When many people get back their blood test results, they find their doctor usually recommends a cholesterol-lowering medication like Lipitor - and they don’t want to take it.
In most cases, there is no cause for alarm or medication.
A short summary based on a large amount of research (Gary Taubes; Good Calories Bad Calories, 2007 and Uffe Ravnskov; Ignore the Awkward! How the Cholesterol Myths Are Kept Alive, 2010):
- Total cholesterol level says little about heart disease risk. It's a "false and highly dangerous guide to the effect of diet on the heart."
- LDL measurement is useless because it combines "fluffy" and "dense" cholesterol - fluffy is benign, while dense may be harmful. Only VLDL (dense) can indicate heart disease risk - if it is higher than 40 mg/dl (1.03 mmol/l).
- Triglycerides predict heart disease for people under 50. For them, high triglycerides accompany both obesity and heart disease.
- For people 50 and over, however, HDL is so far the only reliable predictor of risk.
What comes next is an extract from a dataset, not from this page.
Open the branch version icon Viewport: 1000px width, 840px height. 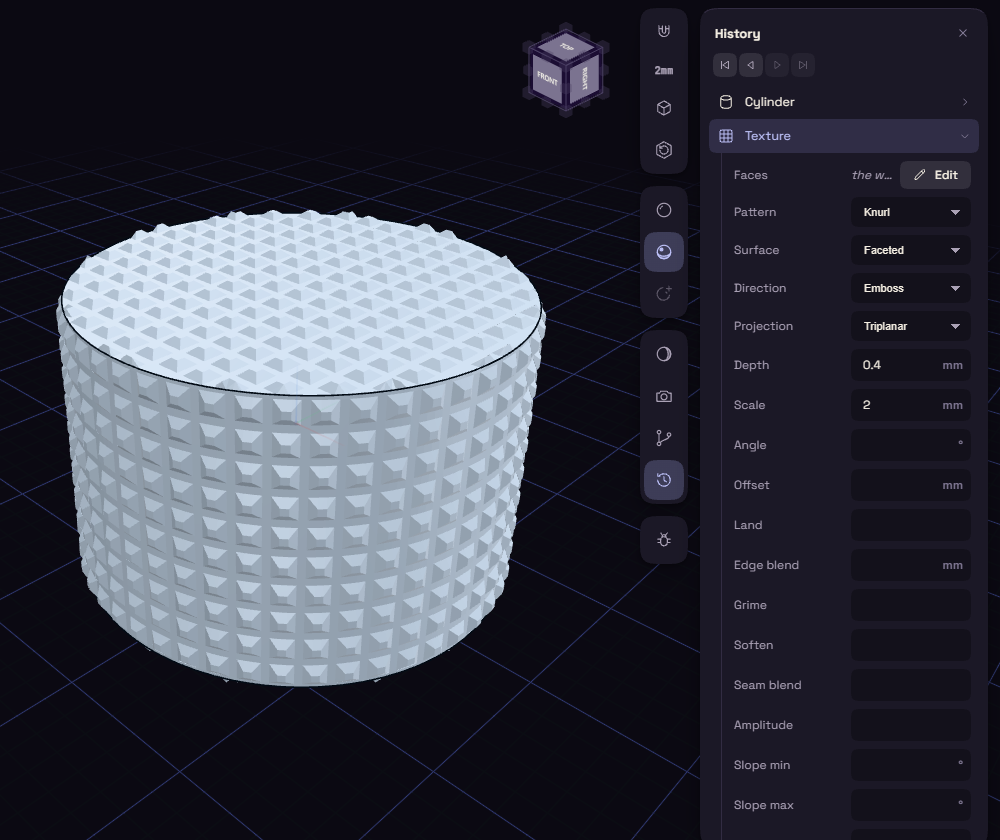pyautogui.click(x=664, y=438)
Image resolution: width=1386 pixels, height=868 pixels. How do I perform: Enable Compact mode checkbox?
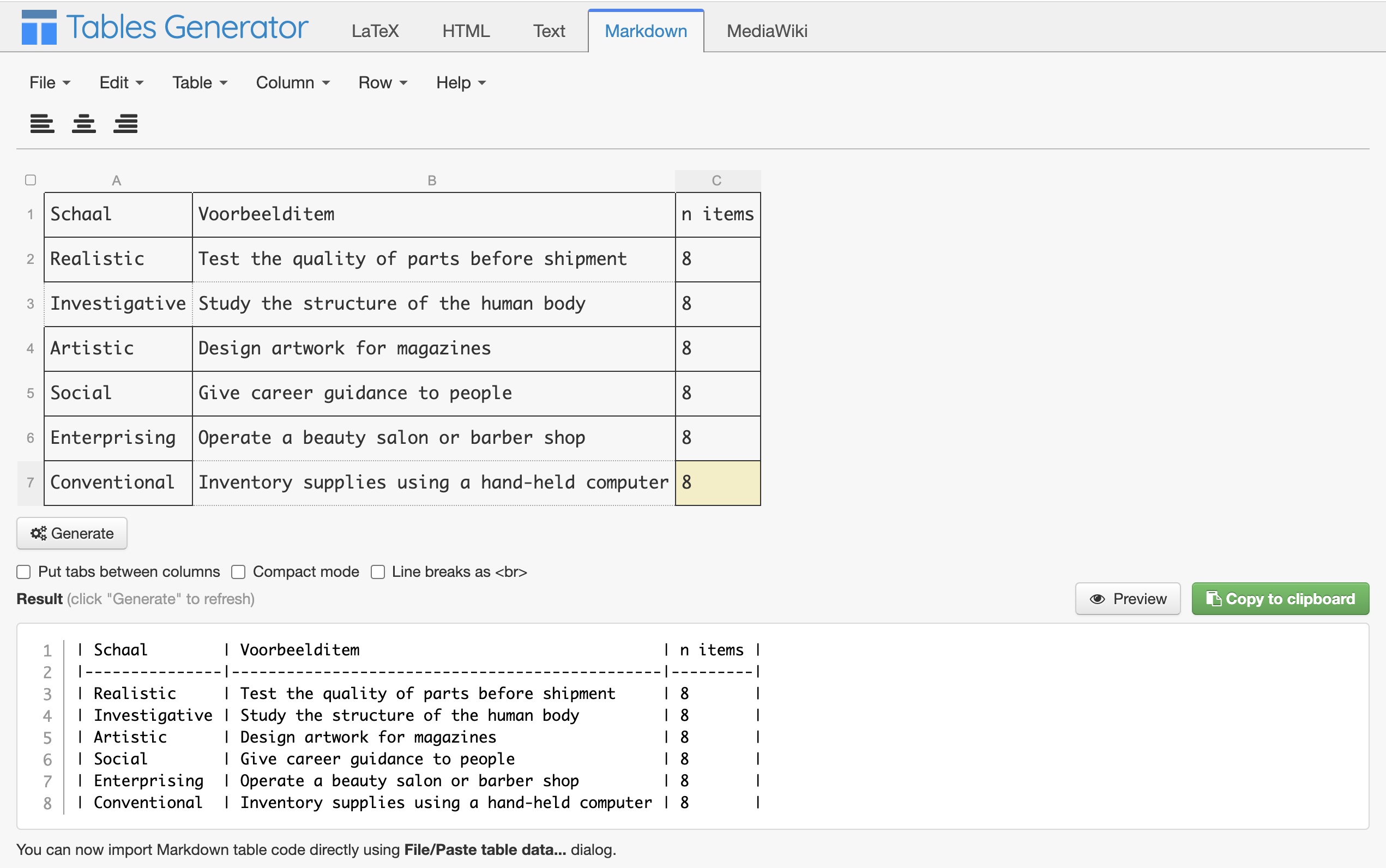click(x=238, y=572)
It's usually too low rather than too high. Women: Aim for HDL higher than 50. Men: Aim for higher than 35. HDL should not exceed 75.
HDL is known as the "good cholesterol." It acts like a housekeeper for the blood. It scours the walls of blood vessels, to prevent formation of plaques that cause heart disease.
HDL also decreases inflammation and may protect against things such as Alzheimer's.